Pensez-vous que ce D.U vous a efficacement préparé à la vie active, en général, et à la profession que vous exercez, en particulier ? Merci de justifier votre réponse...
Pour ma part, j’avais plus de 10 ans de vie active derrière moi avant la formation, mais je crois effectivement que le DU prépare réellement à la vie professionnelle. Au cours de mes stages, il m’est d’ailleurs arrivé régulièrement de sortir mes cours pour m’aider à répondre aux missions qui m’étaient confiées.

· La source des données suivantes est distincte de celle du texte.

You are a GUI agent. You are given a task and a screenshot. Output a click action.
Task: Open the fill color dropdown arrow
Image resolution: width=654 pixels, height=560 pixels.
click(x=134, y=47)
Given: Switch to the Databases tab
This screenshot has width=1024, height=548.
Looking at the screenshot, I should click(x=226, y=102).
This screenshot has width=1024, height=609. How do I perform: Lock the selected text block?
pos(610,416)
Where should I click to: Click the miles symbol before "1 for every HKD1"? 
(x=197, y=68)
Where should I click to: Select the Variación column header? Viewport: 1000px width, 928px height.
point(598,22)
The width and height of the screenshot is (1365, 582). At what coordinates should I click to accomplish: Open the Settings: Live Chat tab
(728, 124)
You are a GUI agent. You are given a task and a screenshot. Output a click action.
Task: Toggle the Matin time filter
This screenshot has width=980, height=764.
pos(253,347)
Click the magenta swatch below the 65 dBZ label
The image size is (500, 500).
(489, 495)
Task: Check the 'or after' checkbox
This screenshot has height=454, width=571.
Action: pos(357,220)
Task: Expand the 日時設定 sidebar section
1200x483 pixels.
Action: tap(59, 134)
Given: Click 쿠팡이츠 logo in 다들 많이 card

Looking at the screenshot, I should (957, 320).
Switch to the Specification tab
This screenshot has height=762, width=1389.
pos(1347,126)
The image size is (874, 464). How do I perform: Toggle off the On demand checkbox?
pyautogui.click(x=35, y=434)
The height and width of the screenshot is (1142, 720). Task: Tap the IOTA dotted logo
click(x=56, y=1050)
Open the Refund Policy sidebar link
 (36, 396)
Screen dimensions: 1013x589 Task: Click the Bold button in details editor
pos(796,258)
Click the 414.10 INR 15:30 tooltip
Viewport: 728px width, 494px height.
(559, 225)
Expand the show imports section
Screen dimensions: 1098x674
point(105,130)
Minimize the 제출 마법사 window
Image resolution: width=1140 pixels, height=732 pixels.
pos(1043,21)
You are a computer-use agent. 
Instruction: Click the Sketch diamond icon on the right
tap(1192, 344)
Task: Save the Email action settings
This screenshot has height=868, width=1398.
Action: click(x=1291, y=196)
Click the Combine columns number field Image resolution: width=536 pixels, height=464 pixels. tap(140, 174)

La rencontre avec des professionnels de tous les domaines liés aux métiers de la culture permet aussi d’avoir une vision très large du secteur et ouvre à toutes les opportunités.
Quels conseils donneriez-vous aux étudiants ?
Je leur dirais juste de profiter au maximum de la chance que représente l’année de DU, au cours de laquelle le contact permanent avec des professionnels de la culture permet une formation concrète et au plus près des réalités du terrain.
Parlons du stage
Comment l’avez-vous trouvé (demande spontanée, offre, réseau personnel...) ?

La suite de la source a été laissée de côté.